Some researchers have reported single-center management approaches for encrusted stents. Dinesh et al. described a method for removing encrusted stents using a ureteral access sheath: first, the bladder end of the stent is removed from the urethra, then the stent is inserted into the access sheath closure device, and the closure device is advanced forward to strip off the encrustation and maintain the ureteral passage. 49 However, this method requires completion under X-ray fluoroscopy, increasing the radiation exposure to the child. Lukies et al. improved this method based on Dinesh’s approach, allowing for the simultaneous removal of the encrusted stent and replacement with a new stent. 50
In pediatric patients, there is also the phenomenon of encrustation because of forgotten long-term stent retention. To reduce encrustation because of forgetting, physicians should provide adequate health education to patients, inform them of the timing for stent removal or replacement, and the consequences of forgetting the stent, to gain the active cooperation of parents. In addition, mobile software and electronic medical record tracking can be used to remind both medical staff and patients to remove the stent in a timely manner.
Conclusions
Ureteral stents are an essential tool in the treatment of pediatric urinary tract stones. For uncomplicated cases, ureteral stents are not routinely placed before or after surgery for pediatric urolithiasis.

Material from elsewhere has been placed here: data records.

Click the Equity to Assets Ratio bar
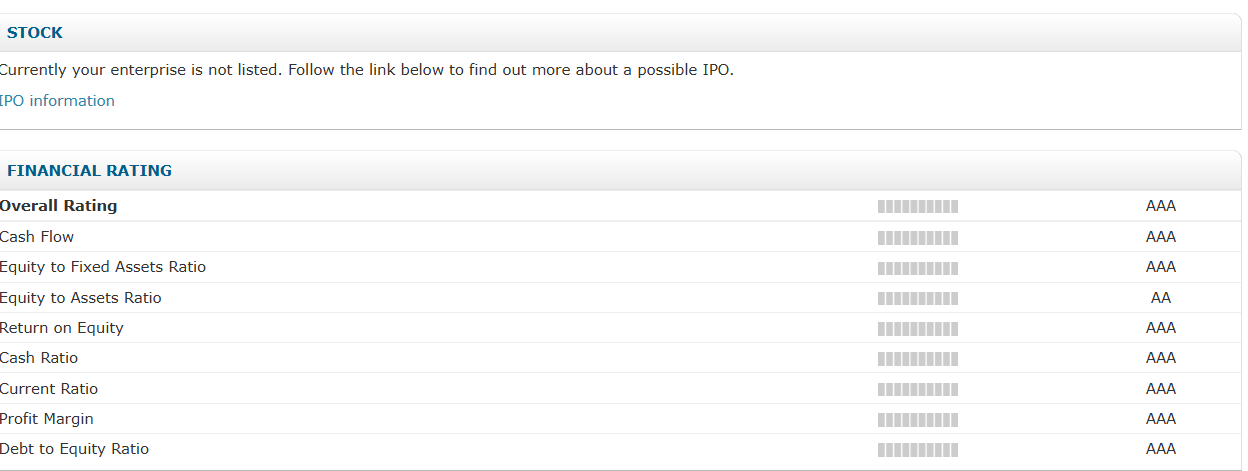 (x=917, y=299)
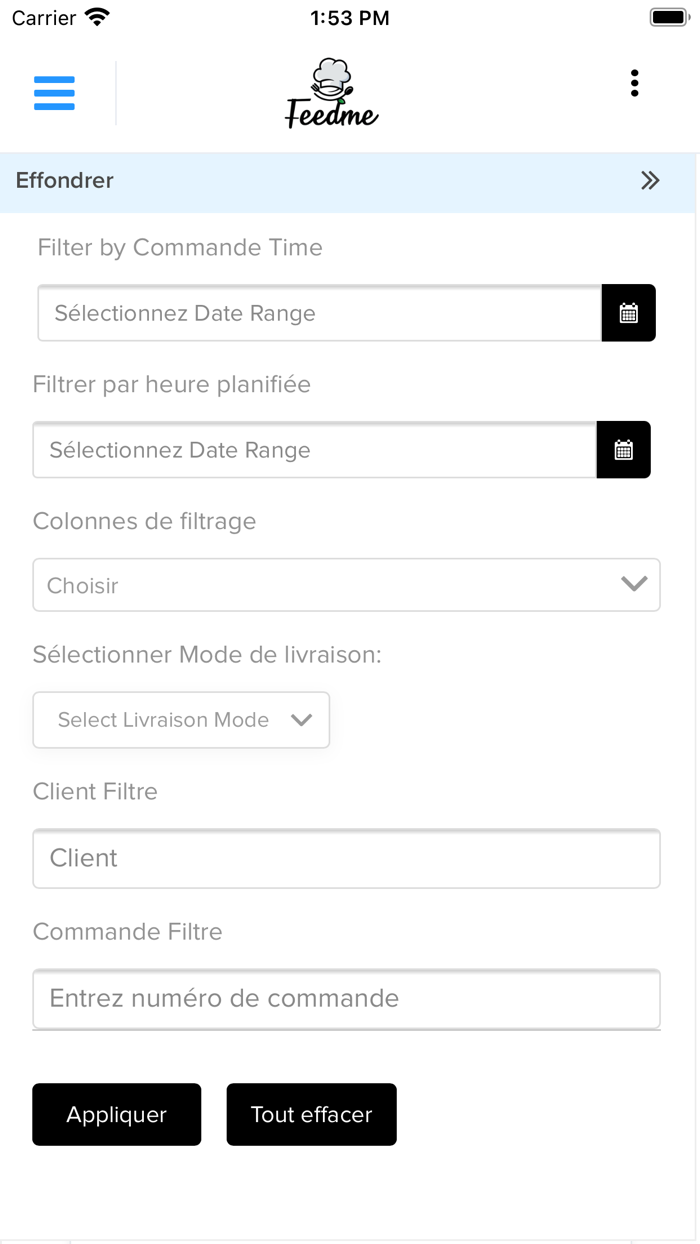The image size is (700, 1244).
Task: Click the down arrow in Choisir box
Action: point(634,584)
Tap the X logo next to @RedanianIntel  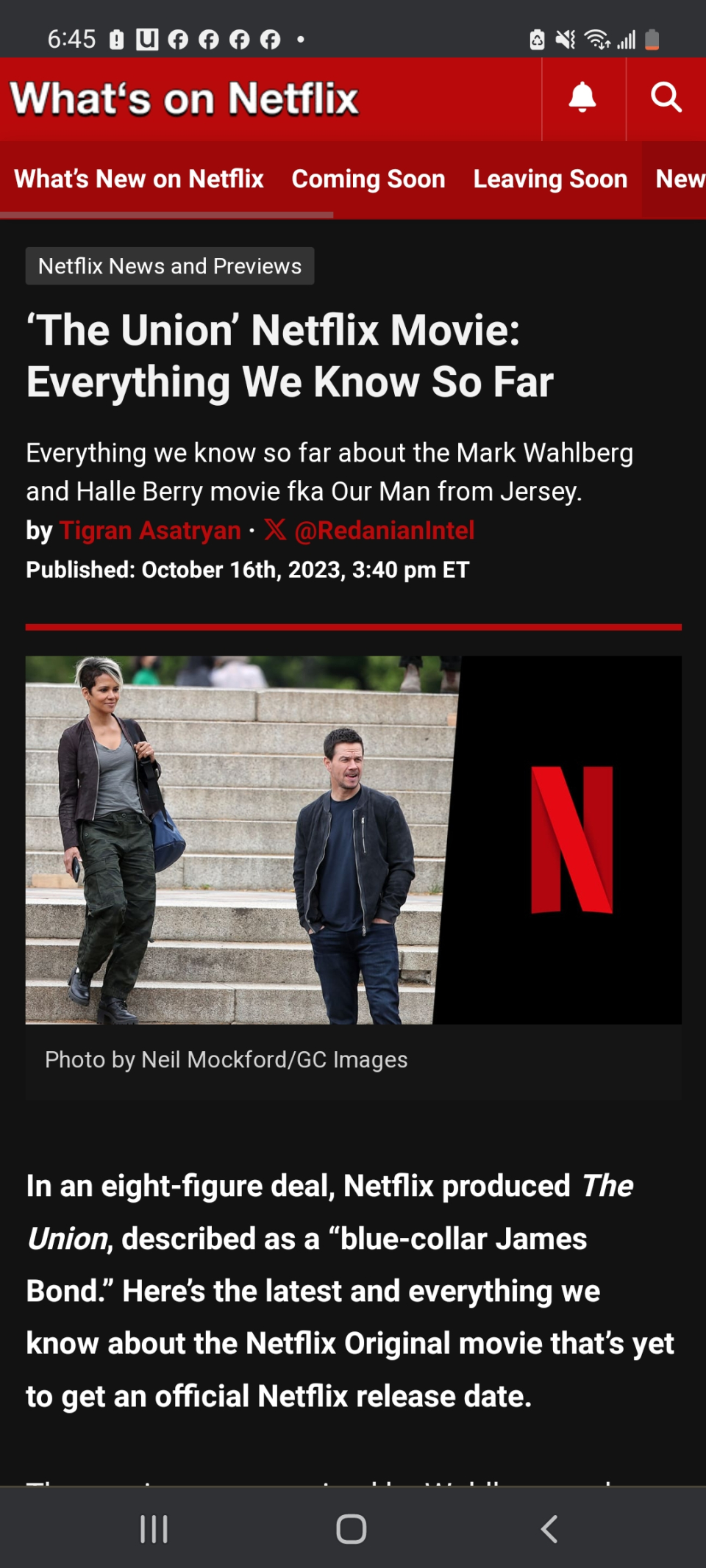(275, 530)
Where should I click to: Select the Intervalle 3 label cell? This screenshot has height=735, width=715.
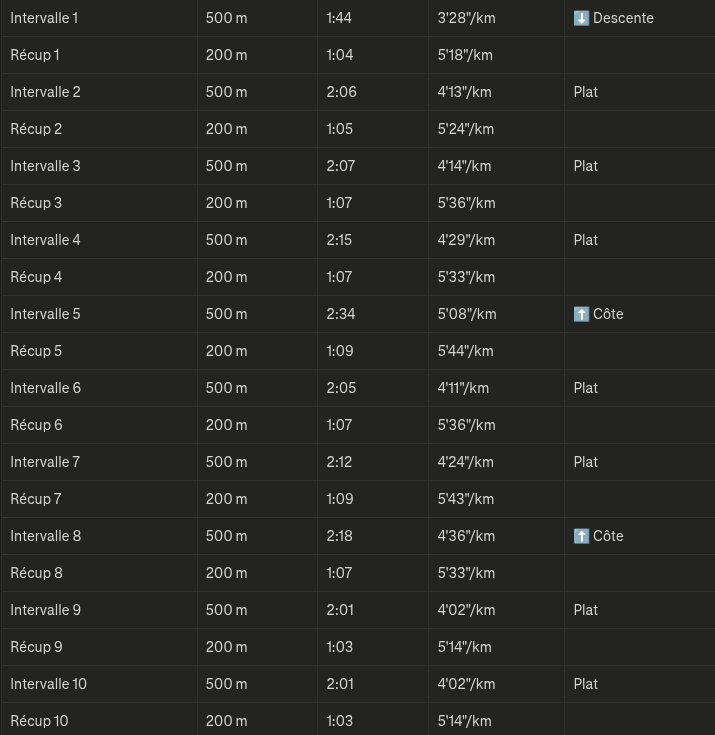point(45,166)

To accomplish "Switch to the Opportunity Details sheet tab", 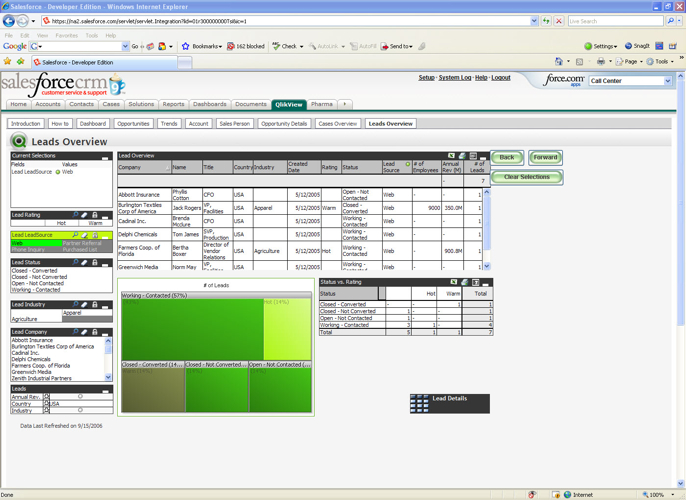I will tap(284, 124).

For complex cases involving intraoperative ureteral injury, ureteral stricture, solitary kidney, or renal function impairment, stents are selectively placed. Novel ureteral stents show promise for their application because of their potential to reduce stent-related complications and avoid secondary anesthesia. Currently, there is still absence of research on the use of ureteral stents in pediatric urolithiasis, more high-quality, multicenter pediatric clinical studies are needed in the future to provide evidence-based support for the application of ureteral stents.
Author Disclosure Statement
No competing financial interests exist.
Funding Information
No funding was received for this article.